WORK ORDER: Return every record exactly. Omit nothing.

SUPPLIED MATERIAL:
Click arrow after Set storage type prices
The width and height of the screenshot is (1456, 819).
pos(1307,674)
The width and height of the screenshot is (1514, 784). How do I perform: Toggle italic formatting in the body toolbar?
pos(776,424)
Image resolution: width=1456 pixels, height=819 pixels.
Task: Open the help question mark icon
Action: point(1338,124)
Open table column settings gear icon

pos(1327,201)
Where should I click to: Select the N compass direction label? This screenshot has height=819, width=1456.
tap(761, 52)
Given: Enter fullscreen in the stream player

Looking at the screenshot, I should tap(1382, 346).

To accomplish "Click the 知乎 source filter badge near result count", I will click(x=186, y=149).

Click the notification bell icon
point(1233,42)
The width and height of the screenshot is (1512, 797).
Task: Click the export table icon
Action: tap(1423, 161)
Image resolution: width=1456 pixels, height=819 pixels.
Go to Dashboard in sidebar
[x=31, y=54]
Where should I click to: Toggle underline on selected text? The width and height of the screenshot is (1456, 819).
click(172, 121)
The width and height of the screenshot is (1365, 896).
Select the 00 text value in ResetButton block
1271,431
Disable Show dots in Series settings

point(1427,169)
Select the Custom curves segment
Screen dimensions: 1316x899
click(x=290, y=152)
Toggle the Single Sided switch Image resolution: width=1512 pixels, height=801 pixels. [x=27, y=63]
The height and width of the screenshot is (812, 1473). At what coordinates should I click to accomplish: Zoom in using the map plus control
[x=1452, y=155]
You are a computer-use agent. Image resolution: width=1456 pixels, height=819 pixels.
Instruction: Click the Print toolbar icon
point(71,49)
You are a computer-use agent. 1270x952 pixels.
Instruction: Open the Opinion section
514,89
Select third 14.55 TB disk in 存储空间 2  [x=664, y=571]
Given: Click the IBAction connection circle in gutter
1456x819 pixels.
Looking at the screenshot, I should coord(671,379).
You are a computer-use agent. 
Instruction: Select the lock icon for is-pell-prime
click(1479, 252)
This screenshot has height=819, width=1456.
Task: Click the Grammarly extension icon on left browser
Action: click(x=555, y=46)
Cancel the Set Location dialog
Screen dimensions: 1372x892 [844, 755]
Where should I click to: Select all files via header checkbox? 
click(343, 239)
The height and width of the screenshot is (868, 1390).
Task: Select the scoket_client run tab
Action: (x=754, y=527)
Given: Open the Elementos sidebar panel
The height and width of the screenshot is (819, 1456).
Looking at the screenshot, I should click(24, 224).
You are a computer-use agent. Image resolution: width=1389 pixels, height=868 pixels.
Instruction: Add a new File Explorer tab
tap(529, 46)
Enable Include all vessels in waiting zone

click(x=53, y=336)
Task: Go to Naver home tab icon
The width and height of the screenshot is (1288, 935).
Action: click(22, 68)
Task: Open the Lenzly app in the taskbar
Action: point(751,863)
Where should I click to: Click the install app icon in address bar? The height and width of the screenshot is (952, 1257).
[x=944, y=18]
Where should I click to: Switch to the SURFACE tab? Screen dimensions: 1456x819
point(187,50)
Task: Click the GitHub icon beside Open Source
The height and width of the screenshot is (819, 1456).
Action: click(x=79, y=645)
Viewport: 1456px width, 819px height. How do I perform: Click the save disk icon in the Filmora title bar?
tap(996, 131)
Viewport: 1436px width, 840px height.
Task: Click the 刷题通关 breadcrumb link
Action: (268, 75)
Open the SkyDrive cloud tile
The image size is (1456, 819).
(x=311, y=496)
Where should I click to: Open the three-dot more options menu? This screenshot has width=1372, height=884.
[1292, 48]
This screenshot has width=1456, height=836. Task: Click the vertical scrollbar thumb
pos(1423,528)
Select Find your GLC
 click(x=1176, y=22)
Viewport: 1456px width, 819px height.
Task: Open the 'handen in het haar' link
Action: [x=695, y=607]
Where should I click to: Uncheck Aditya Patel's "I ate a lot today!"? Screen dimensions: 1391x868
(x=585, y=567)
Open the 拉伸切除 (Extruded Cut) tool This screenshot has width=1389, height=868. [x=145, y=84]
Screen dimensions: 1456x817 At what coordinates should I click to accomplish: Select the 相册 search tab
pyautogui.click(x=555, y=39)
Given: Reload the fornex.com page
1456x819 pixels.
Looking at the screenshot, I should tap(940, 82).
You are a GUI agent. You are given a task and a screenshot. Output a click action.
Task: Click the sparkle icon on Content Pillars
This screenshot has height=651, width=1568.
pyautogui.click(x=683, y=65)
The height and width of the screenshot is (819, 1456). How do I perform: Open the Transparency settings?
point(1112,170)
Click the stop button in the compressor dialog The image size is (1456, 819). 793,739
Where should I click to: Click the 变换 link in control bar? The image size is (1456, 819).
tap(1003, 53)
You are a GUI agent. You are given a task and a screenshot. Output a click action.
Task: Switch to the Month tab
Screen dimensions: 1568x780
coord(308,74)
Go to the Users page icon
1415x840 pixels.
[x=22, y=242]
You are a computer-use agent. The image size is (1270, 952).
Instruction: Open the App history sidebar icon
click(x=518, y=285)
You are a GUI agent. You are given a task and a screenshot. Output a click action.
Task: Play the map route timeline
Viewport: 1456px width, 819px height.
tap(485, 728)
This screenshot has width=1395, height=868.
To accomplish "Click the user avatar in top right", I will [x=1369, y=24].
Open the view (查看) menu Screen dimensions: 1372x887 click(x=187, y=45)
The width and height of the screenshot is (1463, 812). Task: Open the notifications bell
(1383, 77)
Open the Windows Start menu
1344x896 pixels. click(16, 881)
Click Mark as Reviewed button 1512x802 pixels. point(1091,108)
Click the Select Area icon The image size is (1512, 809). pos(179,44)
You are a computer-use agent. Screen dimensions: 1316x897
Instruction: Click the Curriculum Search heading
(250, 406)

ANSWER:
Click arrow after Set storage type prices
The width and height of the screenshot is (1456, 819).
pos(1307,674)
The width and height of the screenshot is (1514, 784). How do I perform: Toggle italic formatting in the body toolbar?
pos(776,424)
Image resolution: width=1456 pixels, height=819 pixels.
Task: Open the help question mark icon
Action: point(1338,124)
Open table column settings gear icon

pos(1327,201)
Where should I click to: Select the N compass direction label? This screenshot has height=819, width=1456.
tap(761, 52)
Given: Enter fullscreen in the stream player

Looking at the screenshot, I should tap(1382, 346).

To accomplish "Click the 知乎 source filter badge near result count", I will click(x=186, y=149).

Click the notification bell icon
point(1233,42)
The width and height of the screenshot is (1512, 797).
Task: Click the export table icon
Action: tap(1423, 161)
Image resolution: width=1456 pixels, height=819 pixels.
Go to Dashboard in sidebar
[x=31, y=54]
Where should I click to: Toggle underline on selected text? The width and height of the screenshot is (1456, 819).
click(172, 121)
The width and height of the screenshot is (1365, 896).
Select the 00 text value in ResetButton block
1271,431
Disable Show dots in Series settings

point(1427,169)
Select the Custom curves segment
Screen dimensions: 1316x899
click(x=290, y=152)
Toggle the Single Sided switch Image resolution: width=1512 pixels, height=801 pixels. [x=27, y=63]
The height and width of the screenshot is (812, 1473). At what coordinates should I click to accomplish: Zoom in using the map plus control
[x=1452, y=155]
You are a computer-use agent. Image resolution: width=1456 pixels, height=819 pixels.
Instruction: Click the Print toolbar icon
point(71,49)
You are a computer-use agent. 1270x952 pixels.
Instruction: Open the Opinion section
514,89
Select third 14.55 TB disk in 存储空间 2  [x=664, y=571]
Given: Click the IBAction connection circle in gutter
1456x819 pixels.
Looking at the screenshot, I should coord(671,379).
You are a computer-use agent. 
Instruction: Select the lock icon for is-pell-prime
click(1479, 252)
This screenshot has height=819, width=1456.
Task: Click the Grammarly extension icon on left browser
Action: click(x=555, y=46)
Cancel the Set Location dialog
Screen dimensions: 1372x892 [844, 755]
Where should I click to: Select all files via header checkbox? 
click(343, 239)
The height and width of the screenshot is (868, 1390).
Task: Select the scoket_client run tab
Action: (x=754, y=527)
Given: Open the Elementos sidebar panel
The height and width of the screenshot is (819, 1456).
Looking at the screenshot, I should click(24, 224).
You are a computer-use agent. Image resolution: width=1389 pixels, height=868 pixels.
Instruction: Add a new File Explorer tab
tap(529, 46)
Enable Include all vessels in waiting zone

click(x=53, y=336)
Task: Go to Naver home tab icon
The width and height of the screenshot is (1288, 935).
Action: click(22, 68)
Task: Open the Lenzly app in the taskbar
Action: point(751,863)
Where should I click to: Click the install app icon in address bar? The height and width of the screenshot is (952, 1257).
[x=944, y=18]
Where should I click to: Switch to the SURFACE tab? Screen dimensions: 1456x819
point(187,50)
Task: Click the GitHub icon beside Open Source
The height and width of the screenshot is (819, 1456).
Action: click(x=79, y=645)
Viewport: 1456px width, 819px height. How do I perform: Click the save disk icon in the Filmora title bar?
tap(996, 131)
Viewport: 1436px width, 840px height.
Task: Click the 刷题通关 breadcrumb link
Action: (268, 75)
Open the SkyDrive cloud tile
The image size is (1456, 819).
(x=311, y=496)
Where should I click to: Open the three-dot more options menu? This screenshot has width=1372, height=884.
[1292, 48]
This screenshot has width=1456, height=836. Task: Click the vertical scrollbar thumb
pos(1423,528)
Select Find your GLC
 click(x=1176, y=22)
Viewport: 1456px width, 819px height.
Task: Open the 'handen in het haar' link
Action: [x=695, y=607]
Where should I click to: Uncheck Aditya Patel's "I ate a lot today!"? Screen dimensions: 1391x868
(x=585, y=567)
Open the 拉伸切除 (Extruded Cut) tool This screenshot has width=1389, height=868. [x=145, y=84]
Screen dimensions: 1456x817 At what coordinates should I click to accomplish: Select the 相册 search tab
pyautogui.click(x=555, y=39)
Given: Reload the fornex.com page
1456x819 pixels.
Looking at the screenshot, I should tap(940, 82).
You are a GUI agent. You are given a task and a screenshot. Output a click action.
Task: Click the sparkle icon on Content Pillars
This screenshot has height=651, width=1568.
pyautogui.click(x=683, y=65)
The height and width of the screenshot is (819, 1456). How do I perform: Open the Transparency settings?
point(1112,170)
Click the stop button in the compressor dialog The image size is (1456, 819). 793,739
Where should I click to: Click the 变换 link in control bar? The image size is (1456, 819).
tap(1003, 53)
You are a GUI agent. You are given a task and a screenshot. Output a click action.
Task: Switch to the Month tab
Screen dimensions: 1568x780
coord(308,74)
Go to the Users page icon
1415x840 pixels.
[x=22, y=242]
You are a computer-use agent. The image size is (1270, 952).
Instruction: Open the App history sidebar icon
click(x=518, y=285)
You are a GUI agent. You are given a task and a screenshot. Output a click action.
Task: Play the map route timeline
Viewport: 1456px width, 819px height.
tap(485, 728)
This screenshot has width=1395, height=868.
To accomplish "Click the user avatar in top right", I will [x=1369, y=24].
Open the view (查看) menu Screen dimensions: 1372x887 click(x=187, y=45)
The width and height of the screenshot is (1463, 812). Task: Open the notifications bell
(1383, 77)
Open the Windows Start menu
1344x896 pixels. click(16, 881)
Click Mark as Reviewed button 1512x802 pixels. point(1091,108)
Click the Select Area icon The image size is (1512, 809). pos(179,44)
You are a computer-use agent. Screen dimensions: 1316x897
Instruction: Click the Curriculum Search heading
(250, 406)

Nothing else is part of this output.